Here are some highlights from frontman Freddie Mercury's life, which was cut short by AIDS-related pneumonia at 45. The legendary musician passed away in 1991.
The life of Freddie Mercury was just as hard to pin down as the music he composed. An example would be "Bohemian Rhapsody." That song is an exercise in excess.
It begins with a ballad, and then it goes from a melodramatic opera to a head-banging rocker, then it turns quiet. All of these elements are tied together by a lyric that acknowledges longings for freedom.
MERCURY'S EARLY LIFE
The iconic musician's real name was Farrokh Bulsara. Born September 5, 1946, in Zanzibar (now part of Tanzania), his parents were Parsi, followers of the Zoroastrian religion.
In 1954 when Mercury was eight, he was sent to St. Peter's Church of England School in Panchgani, near his parents Bomi and Jer Bulsara's hometown of Bombay, now Mumbai.
Mercury began his days at St. Peter's as an awkward child self-conscious about his notable overbite. However, he soon blossomed and earned the nickname "Freddie" from his teachers.
HIS FIRST BAND
Four years after his time at St. Peter's, he founded his first band, the Hectics, with some classmates. A neighboring girls' school student, Gita Choksi, remembered Mercury as a flamboyant performer.
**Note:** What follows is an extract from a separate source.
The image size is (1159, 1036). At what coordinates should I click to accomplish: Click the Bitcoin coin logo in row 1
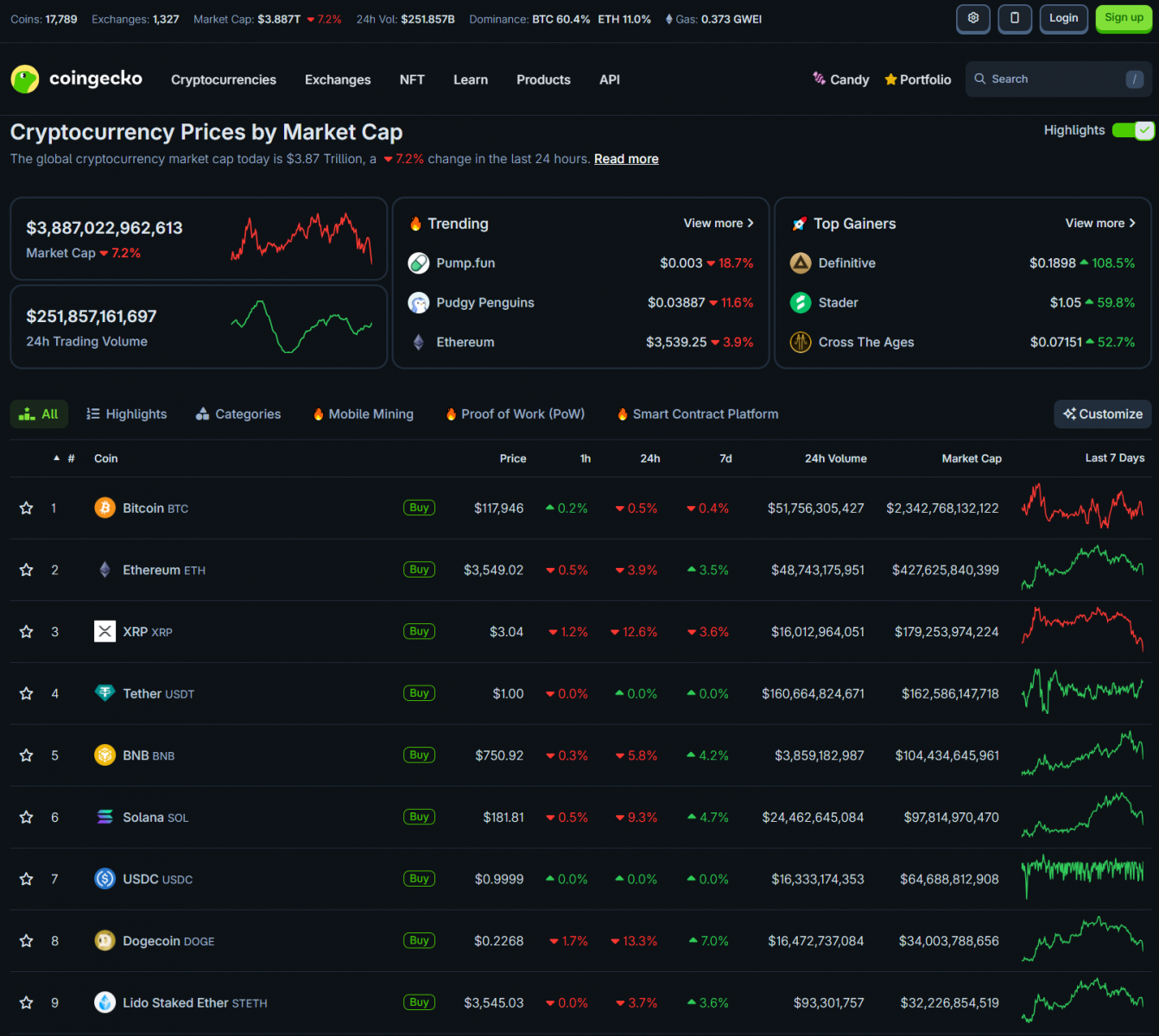(104, 508)
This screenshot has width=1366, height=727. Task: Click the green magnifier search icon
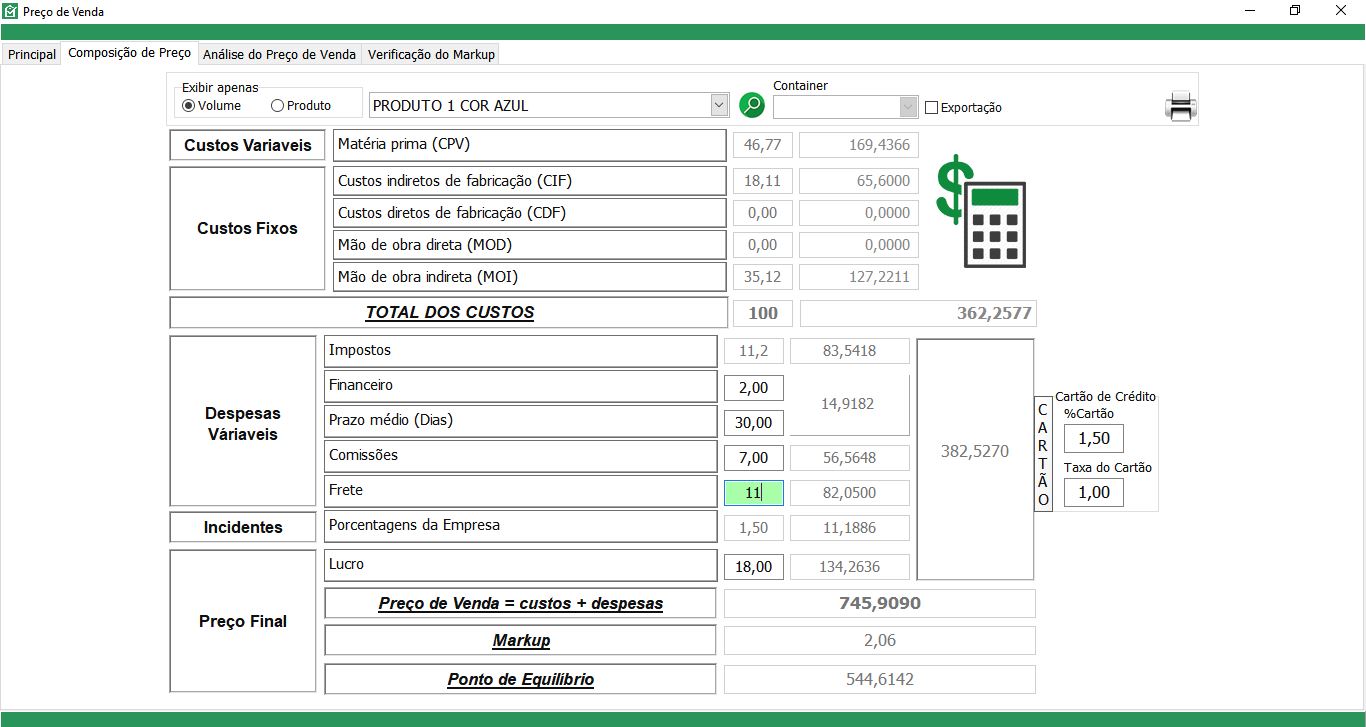click(x=751, y=105)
At St. Peter's, questions arose regarding Mercury's sexuality. Now a teacher at the girls' school, Janet Smith recalled him as thin, intense, and called people "darling." He seemed a little fey to her.
The couple had an unconventional routine for a while, but they eventually separated.
MOVING TO LONDON
In 1963, Mercury returned to Zanzibar. It was the same year British colonialism ended, provoking a revolution in the island the next year. Poor Africans went after the wealthier Indians.
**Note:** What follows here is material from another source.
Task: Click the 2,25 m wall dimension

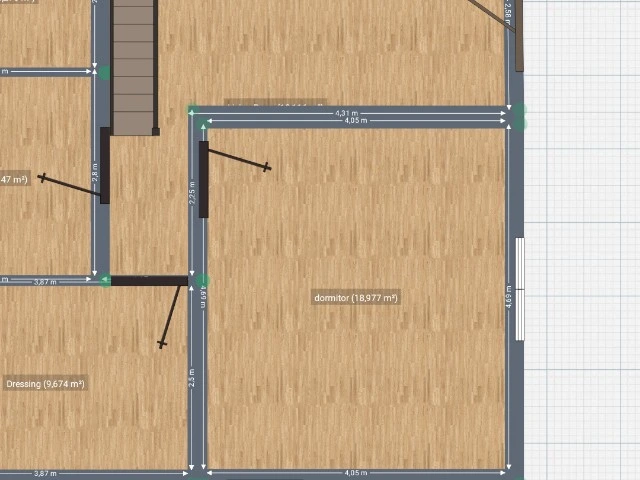Action: click(193, 191)
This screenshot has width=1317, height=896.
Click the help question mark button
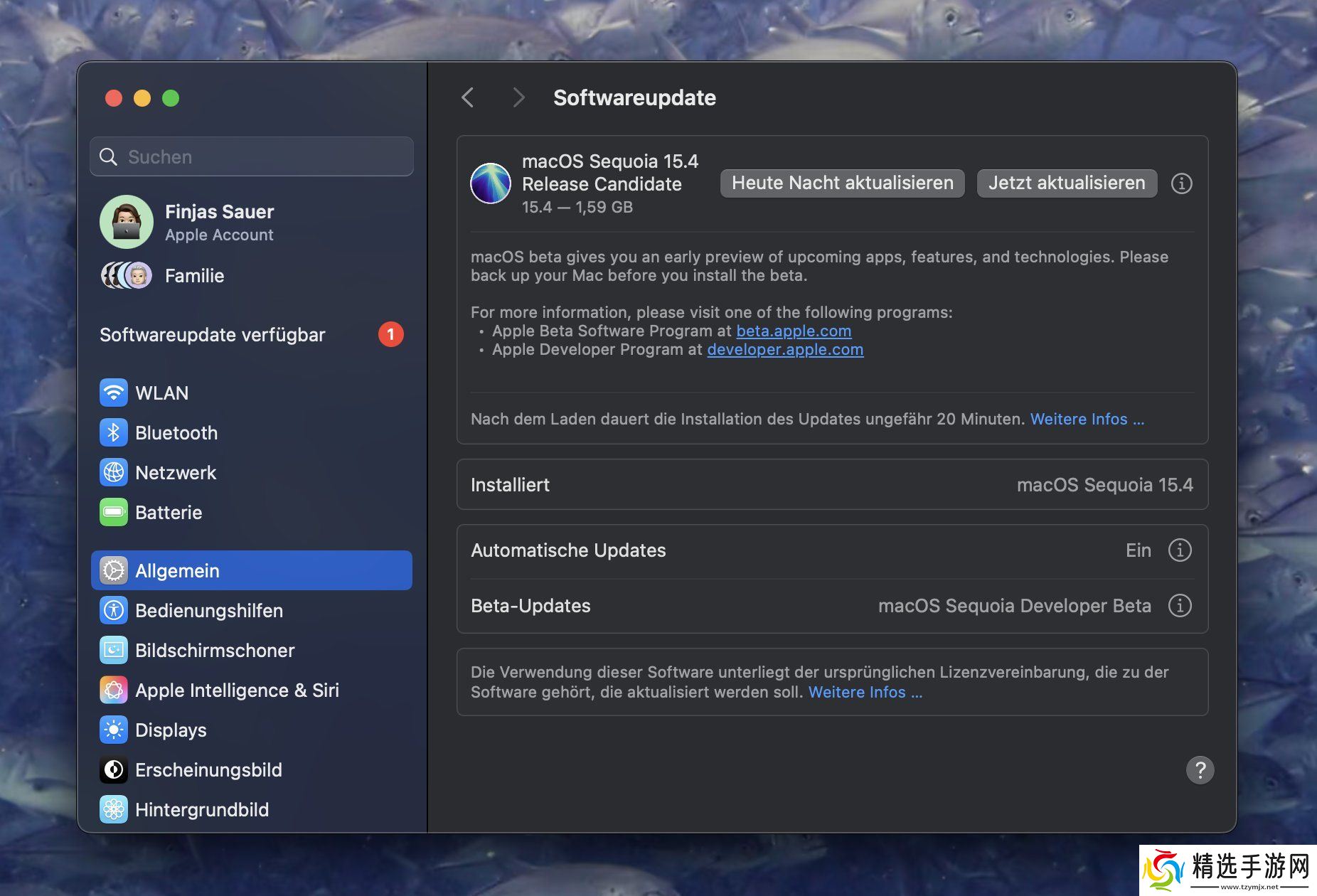[x=1200, y=769]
In the end, Mercury and his family made their way to Feltham, Middlesex. He studied at Isleworth Polytechnic in West London but soon caught up in the era of Swinging London.
Mercury met Tim Staffell, who was a bassist in a band called Smile with Brian May and Roger Taylor at Ealing Art College. He was introduced to the band by Staffell in 1969.
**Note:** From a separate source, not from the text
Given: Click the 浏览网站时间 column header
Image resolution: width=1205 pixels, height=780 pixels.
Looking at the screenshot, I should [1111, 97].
As he began getting closer to the band members, he had a couple of his own groups, seeking to exert influence as much as he could. After seeing Smile, he was inspired to become their lead singer.
MERCURY'S RISE TO STARDOM
In 1970, Staffell left the group, and May and Taylor then went on to form a new group with Mercury. He asked the band to dress up more theatrically and even insisted on naming the group Queen.
He left his surname behind around this time and officially became Freddie Mercury. During Queen's progression, Mercury was also beginning what would go on to become his most intimate relationship.
In 1969, May introduced him to Mary Austin, who worked at hip West London boutique, Biba. Mercury intimidated Austin initially, but that changed over time.
Austin eventually became fascinated, so they dated, then later moved in together. In December 1973, Mercury proposed to Austin after years of ignoring talk of their future.
By December 1976, Queen had released five albums. While Mercury was staying out later and later, Austin suspects he could be having a relationship with another woman.
COMING OUT OF THE CLOSET
He then sat her down, telling her he had something important to say. Mercury confessed to Austin that he was bisexual. Austin replied: "No, Freddie, I don't think you are bisexual. I think you are gay."
Mercury hugged Austin and said he wanted her to be part of his life no matter what. The couple had an unconventional routine for a while, but they eventually separated.
Once their relationship ended, they remained in touch with each other. Mercury bought her an apartment nearby where he'd moved, and she still worked for him as his Girl Friday.
Mercury regarded Austin as his "common-law wife." The band spent much of the late 1970s and early 1980s in Munich, and the city's active and diverse sex culture gave Mercury a playground.
Mercury began a troubling sexual relationship with his manager, Paul Prenter. As years passed, his story became intertwined with the AIDS crisis engulfing the gay community.
It is unclear how Mercury contracted the disease that ultimately led to his death. But there's no doubt his unrestrained attitude towards unprotected sex came at a horrible time.
DEATH OF THE LEGEND
When Mercury slipped into a coma on November 23, 1991, his partner, Jim Hutton, was there by his bedside. Dave Clark, Mercury's friend, was at his bedside the day of his death.
Austin reportedly called his parents and sister to inform them of his death. At the time of his death, Mercury wore the wedding band from Hutton, suggesting their relationship's strength.
Mercury died of AIDS-related complications with bronchial pneumonia on November 24, 1991, only a day after announcing his HIV-positive status, something he already knew since 1987.